Chicago City Council

Chicago City Council Unveils New Ward Map After Contentious Negotiations

The map will create the city's first majority Asian-American ward, along with 14 Latinx-majority wards, according to officials

NBC Universal, Inc.

Members of the Chicago City Council reached an agreement Monday on a new ward map that will expand representation for the city’s Latinx community and will avoid having to put the maps up for a referendum vote by the electorate.

City Council Rules Committee Chairwoman Michelle Harris announced the deal officially on Monday night, saying that the process resulted in an increase in representation for the city’s growing Latinx community, as well as the creation of the first Asian-American ward in the city’s history.

Here is a look at what the new map looks like:

“Rooted in data, the Chicago United Map ensures fair representation for all of Chicago’s diverse communities, and today’s agreement avoids a costly and lengthy referendum process for city taxpayers,” a statement from Chicago United read, in part.

According to the group, the map will create 17 Black-majority and plurality wards.
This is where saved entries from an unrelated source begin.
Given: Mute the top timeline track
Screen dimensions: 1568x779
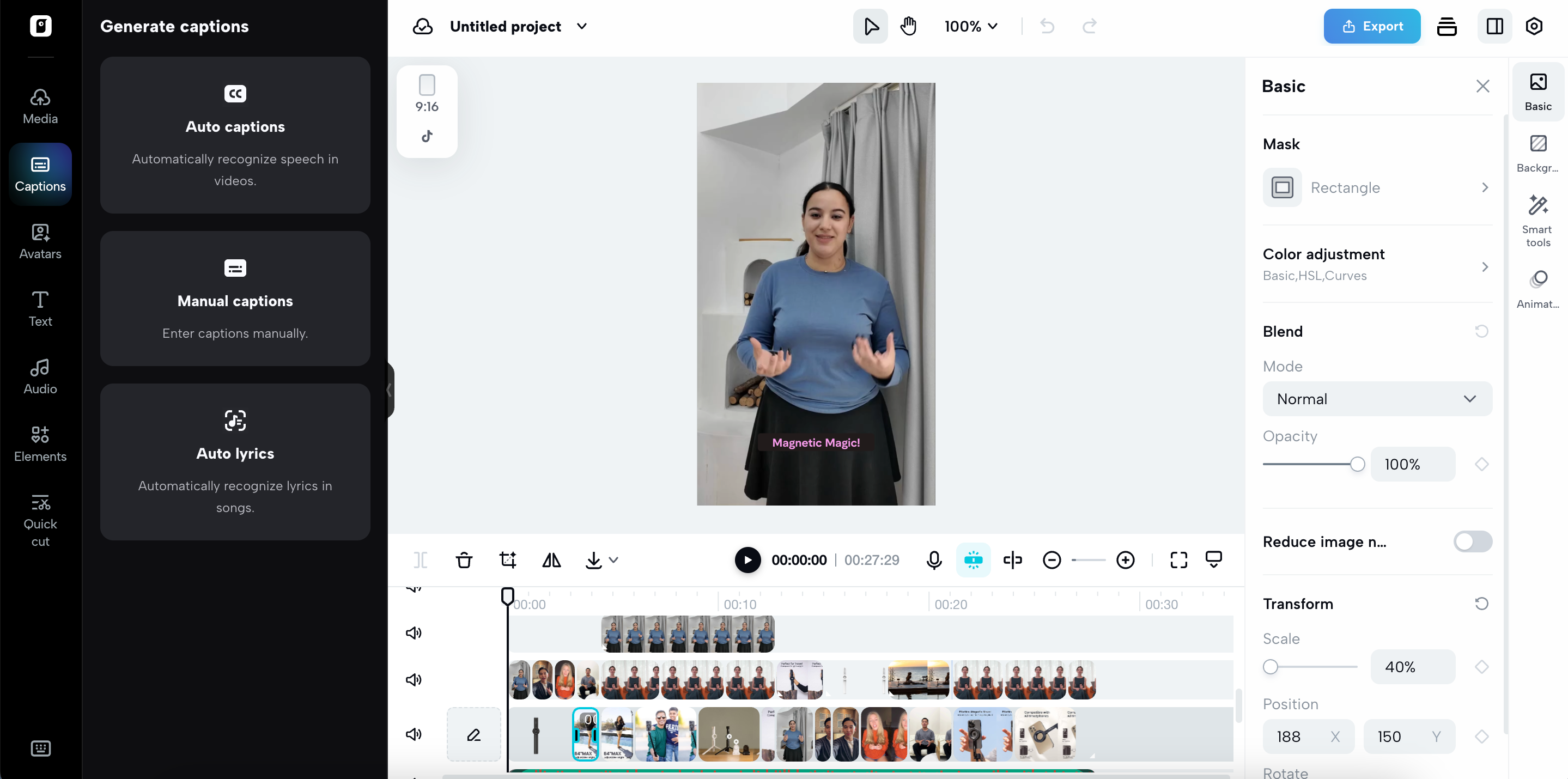Looking at the screenshot, I should pos(414,633).
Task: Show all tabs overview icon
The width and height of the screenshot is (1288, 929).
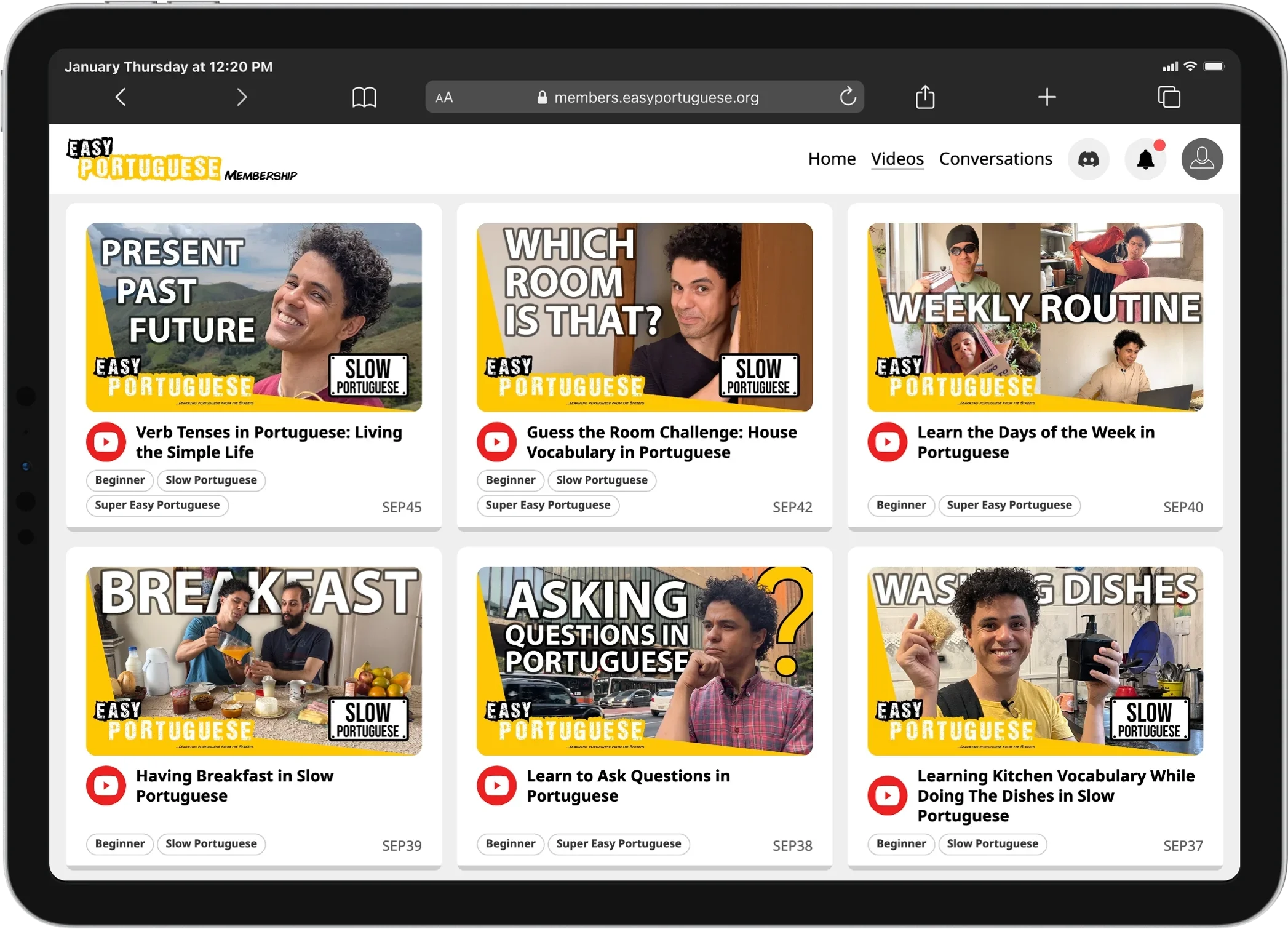Action: point(1169,97)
Another 14 wards will be a majority-Latinx, according to the group, and one ward will feature a majority Asian-American population.

The group says that the City Council will vote on the new map in the coming days.
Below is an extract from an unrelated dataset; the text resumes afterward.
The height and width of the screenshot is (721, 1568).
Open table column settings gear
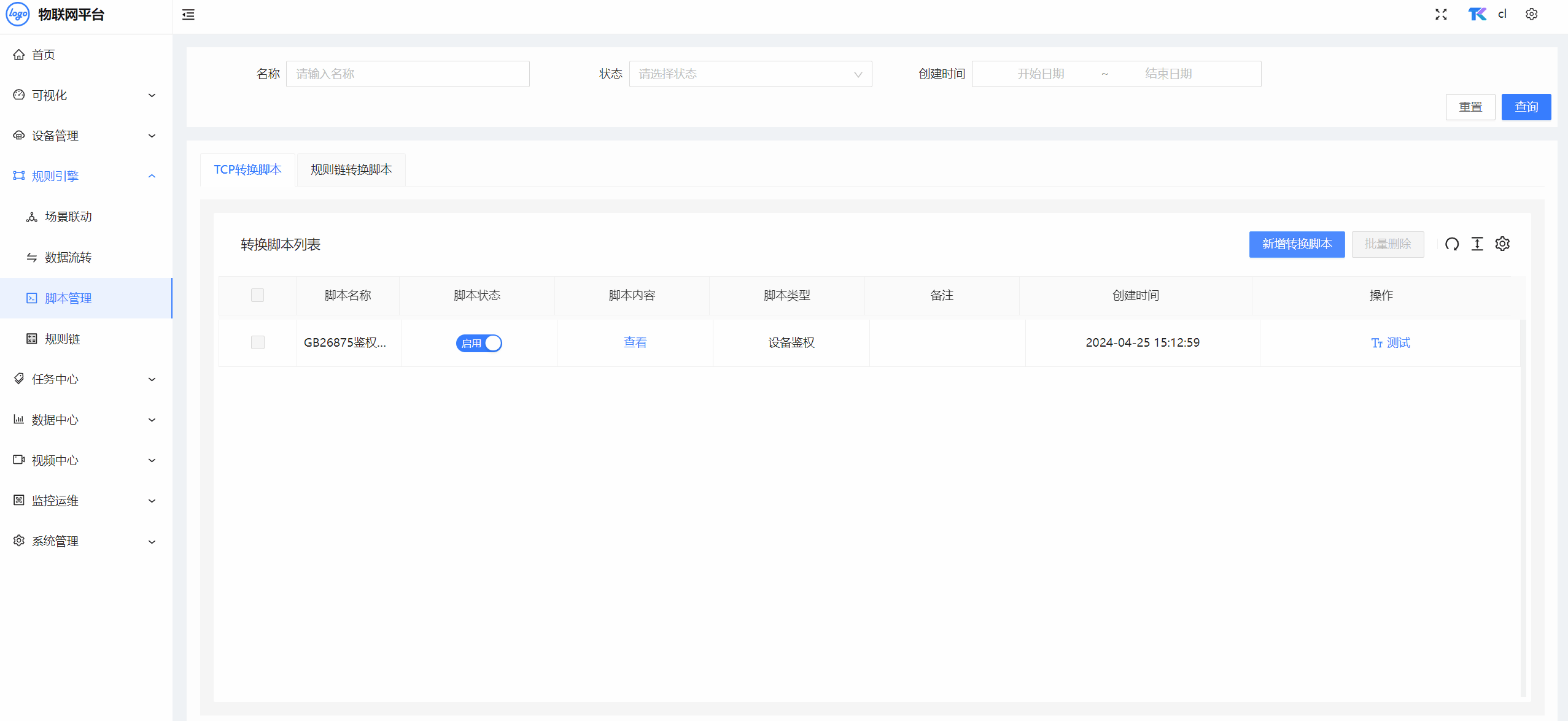[x=1502, y=244]
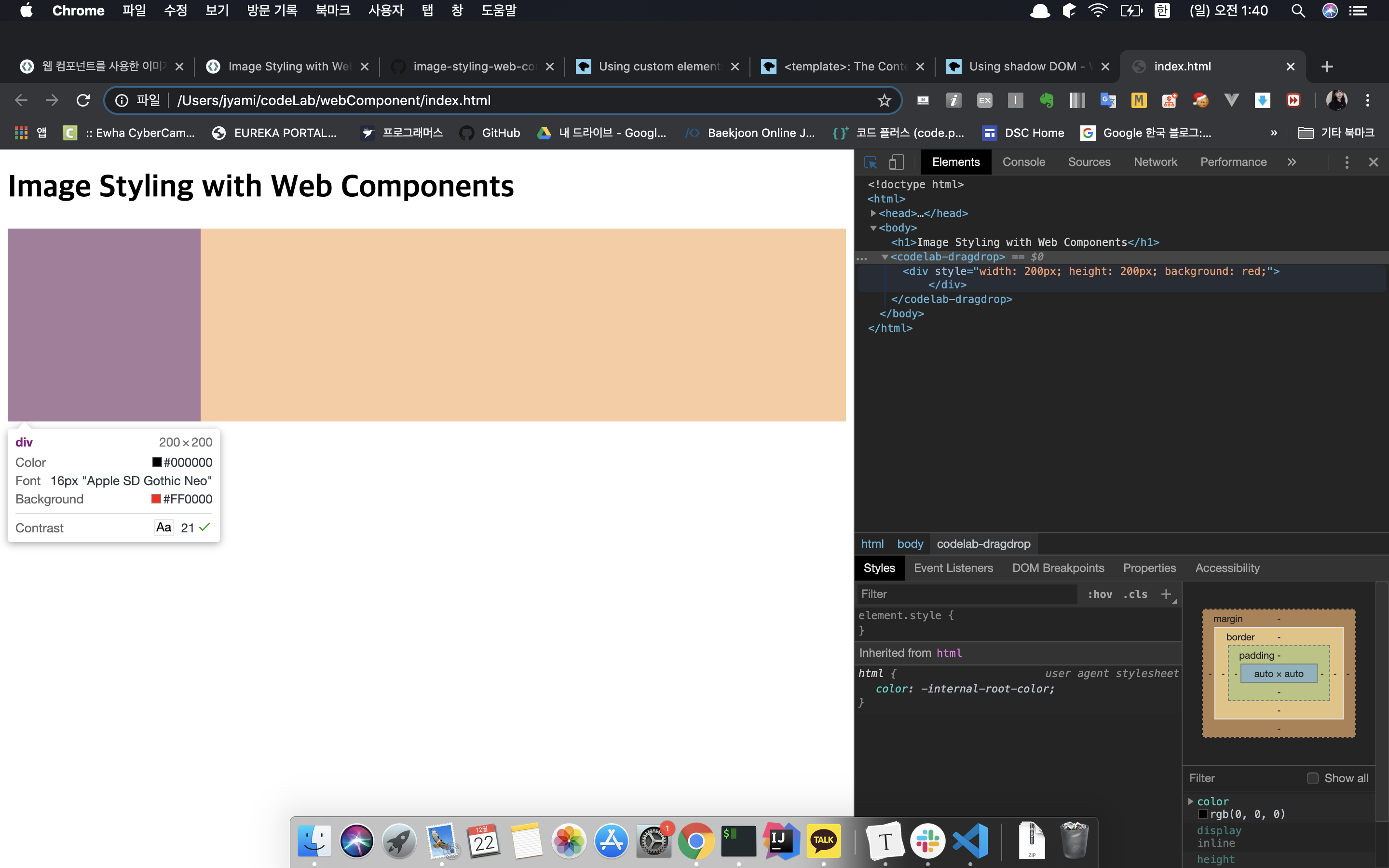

The agreement will allow city officials to avoid a referendum that would have gone before Chicago residents during the June 28 primary election. That deadline would have come later this month, but the new agreement represents a compromise between members of the Latino Caucus and the Black Caucus that had been sparring over the re-designed map for months.

According to Block Club Chicago, the Latino Caucus’ original map had featured 15 majority Latinx wards and 16 Black-majority wards. The Chicago United Map featured 14 Latinx-majority wards and 16 Black-majority wards.

The Latino Caucus had been pushing for better representation in the City Council ever since the 2010 Census, arguing that the map didn’t accurately reflect the city’s growing Latinx population.